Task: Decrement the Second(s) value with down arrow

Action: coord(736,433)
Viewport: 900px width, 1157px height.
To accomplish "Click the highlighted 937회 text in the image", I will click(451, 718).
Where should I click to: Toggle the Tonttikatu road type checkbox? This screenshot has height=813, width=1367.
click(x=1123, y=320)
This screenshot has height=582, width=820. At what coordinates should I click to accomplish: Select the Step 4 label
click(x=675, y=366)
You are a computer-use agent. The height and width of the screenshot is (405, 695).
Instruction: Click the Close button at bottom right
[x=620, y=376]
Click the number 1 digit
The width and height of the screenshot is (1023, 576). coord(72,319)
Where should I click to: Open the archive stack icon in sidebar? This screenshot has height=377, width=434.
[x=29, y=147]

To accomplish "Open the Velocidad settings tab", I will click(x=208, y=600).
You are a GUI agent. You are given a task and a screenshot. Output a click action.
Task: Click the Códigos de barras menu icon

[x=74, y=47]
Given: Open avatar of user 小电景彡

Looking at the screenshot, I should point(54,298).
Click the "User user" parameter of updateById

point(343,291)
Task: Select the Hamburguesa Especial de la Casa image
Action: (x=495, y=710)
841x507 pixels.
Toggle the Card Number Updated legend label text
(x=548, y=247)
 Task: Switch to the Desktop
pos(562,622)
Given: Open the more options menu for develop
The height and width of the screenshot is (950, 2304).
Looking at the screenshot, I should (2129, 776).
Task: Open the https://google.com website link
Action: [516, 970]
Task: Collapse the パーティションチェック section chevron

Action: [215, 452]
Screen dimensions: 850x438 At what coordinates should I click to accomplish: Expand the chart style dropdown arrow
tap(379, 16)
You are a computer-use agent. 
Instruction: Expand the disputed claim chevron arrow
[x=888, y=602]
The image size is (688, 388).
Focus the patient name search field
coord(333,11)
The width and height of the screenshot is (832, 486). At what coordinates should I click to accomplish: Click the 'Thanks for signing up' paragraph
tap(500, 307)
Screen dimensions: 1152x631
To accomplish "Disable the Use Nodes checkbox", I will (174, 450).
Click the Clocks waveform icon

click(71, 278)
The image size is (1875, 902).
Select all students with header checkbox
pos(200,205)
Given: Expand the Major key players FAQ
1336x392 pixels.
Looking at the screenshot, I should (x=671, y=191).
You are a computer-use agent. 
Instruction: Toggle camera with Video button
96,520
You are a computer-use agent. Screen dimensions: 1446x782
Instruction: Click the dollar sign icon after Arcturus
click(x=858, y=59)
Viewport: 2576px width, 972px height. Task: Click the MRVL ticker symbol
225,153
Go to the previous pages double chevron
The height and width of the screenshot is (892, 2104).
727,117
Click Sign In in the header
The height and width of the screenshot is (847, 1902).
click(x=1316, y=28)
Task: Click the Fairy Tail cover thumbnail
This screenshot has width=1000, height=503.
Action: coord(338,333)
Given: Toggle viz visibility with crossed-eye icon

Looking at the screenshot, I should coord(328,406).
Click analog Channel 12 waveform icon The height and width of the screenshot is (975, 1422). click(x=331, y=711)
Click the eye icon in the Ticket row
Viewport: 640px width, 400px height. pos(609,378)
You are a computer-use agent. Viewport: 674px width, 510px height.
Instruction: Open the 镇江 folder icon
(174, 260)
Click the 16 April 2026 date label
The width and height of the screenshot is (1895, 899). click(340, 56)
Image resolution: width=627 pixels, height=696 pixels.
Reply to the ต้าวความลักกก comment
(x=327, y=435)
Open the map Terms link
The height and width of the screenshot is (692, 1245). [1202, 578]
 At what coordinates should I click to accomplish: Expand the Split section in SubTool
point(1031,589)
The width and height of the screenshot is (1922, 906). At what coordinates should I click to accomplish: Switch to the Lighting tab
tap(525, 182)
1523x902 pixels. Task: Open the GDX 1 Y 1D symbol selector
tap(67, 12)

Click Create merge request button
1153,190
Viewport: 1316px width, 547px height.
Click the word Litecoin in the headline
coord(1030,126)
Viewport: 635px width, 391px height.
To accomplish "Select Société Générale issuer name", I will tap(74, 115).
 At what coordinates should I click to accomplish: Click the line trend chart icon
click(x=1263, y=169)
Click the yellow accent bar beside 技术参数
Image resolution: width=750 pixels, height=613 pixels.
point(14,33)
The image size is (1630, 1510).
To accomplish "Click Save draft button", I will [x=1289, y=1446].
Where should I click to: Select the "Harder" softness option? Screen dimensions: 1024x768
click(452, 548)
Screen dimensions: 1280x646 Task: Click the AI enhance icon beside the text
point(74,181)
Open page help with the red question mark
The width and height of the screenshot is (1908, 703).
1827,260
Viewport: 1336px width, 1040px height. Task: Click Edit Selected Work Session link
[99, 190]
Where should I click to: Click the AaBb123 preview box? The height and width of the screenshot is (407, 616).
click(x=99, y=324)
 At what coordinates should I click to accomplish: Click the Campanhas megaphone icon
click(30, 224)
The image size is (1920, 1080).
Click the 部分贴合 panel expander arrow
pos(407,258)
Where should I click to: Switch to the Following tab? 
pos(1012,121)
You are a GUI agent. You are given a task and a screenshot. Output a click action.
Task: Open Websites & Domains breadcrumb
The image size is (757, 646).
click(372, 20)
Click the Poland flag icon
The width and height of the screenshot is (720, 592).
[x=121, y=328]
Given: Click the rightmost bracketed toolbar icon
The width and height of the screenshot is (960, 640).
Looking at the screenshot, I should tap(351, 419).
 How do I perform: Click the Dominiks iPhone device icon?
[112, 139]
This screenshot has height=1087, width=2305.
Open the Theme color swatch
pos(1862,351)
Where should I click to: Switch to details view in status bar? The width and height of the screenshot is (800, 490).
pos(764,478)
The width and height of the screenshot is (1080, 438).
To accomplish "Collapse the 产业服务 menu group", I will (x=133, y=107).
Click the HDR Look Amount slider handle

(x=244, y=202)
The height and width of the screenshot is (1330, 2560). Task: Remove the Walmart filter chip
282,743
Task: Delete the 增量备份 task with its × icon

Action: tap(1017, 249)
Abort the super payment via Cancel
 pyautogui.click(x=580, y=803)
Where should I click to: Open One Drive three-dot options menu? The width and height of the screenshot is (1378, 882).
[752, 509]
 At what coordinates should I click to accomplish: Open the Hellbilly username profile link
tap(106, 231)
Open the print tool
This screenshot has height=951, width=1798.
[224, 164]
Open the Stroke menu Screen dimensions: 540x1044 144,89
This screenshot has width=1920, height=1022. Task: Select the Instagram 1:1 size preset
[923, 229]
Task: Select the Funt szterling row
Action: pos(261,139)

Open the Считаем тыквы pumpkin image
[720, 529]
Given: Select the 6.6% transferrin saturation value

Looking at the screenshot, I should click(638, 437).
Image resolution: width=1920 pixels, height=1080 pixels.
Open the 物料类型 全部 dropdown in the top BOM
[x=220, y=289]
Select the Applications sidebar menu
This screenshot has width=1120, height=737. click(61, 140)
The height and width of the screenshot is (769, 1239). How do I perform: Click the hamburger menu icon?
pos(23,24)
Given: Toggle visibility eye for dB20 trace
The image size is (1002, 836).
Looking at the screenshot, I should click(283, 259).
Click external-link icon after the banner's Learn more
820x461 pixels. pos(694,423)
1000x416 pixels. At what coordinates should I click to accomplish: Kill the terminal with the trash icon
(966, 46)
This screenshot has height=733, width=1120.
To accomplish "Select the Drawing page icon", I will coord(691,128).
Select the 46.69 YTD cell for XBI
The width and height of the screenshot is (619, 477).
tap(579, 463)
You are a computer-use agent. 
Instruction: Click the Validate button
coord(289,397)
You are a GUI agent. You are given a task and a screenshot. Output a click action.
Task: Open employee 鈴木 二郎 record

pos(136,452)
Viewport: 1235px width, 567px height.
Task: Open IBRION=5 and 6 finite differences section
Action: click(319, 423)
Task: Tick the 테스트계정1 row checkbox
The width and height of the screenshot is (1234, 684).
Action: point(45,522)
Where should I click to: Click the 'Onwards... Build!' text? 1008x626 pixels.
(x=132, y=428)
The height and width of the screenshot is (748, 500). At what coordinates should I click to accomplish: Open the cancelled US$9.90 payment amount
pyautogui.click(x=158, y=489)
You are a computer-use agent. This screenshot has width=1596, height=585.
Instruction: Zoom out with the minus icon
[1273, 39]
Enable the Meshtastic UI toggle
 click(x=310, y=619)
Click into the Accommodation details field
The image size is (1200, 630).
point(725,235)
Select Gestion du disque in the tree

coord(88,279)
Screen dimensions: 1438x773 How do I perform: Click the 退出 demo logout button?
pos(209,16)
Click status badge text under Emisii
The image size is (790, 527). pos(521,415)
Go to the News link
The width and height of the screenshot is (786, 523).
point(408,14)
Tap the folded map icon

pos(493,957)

# EXERCISE
Lines that contain the string "computer" should be copied from the material above.

# ANSWER SECTION
You are a computer-use agent. The height and width of the screenshot is (405, 695).
You are a computer-use agent. 
You are a computer-use agent. 
You are a computer-use agent. Screen dimensions: 1446x782
You are a computer-use agent. Viewport: 674px width, 510px height.
You are a computer-use agent. 
You are a computer-use agent. This screenshot has width=1596, height=585.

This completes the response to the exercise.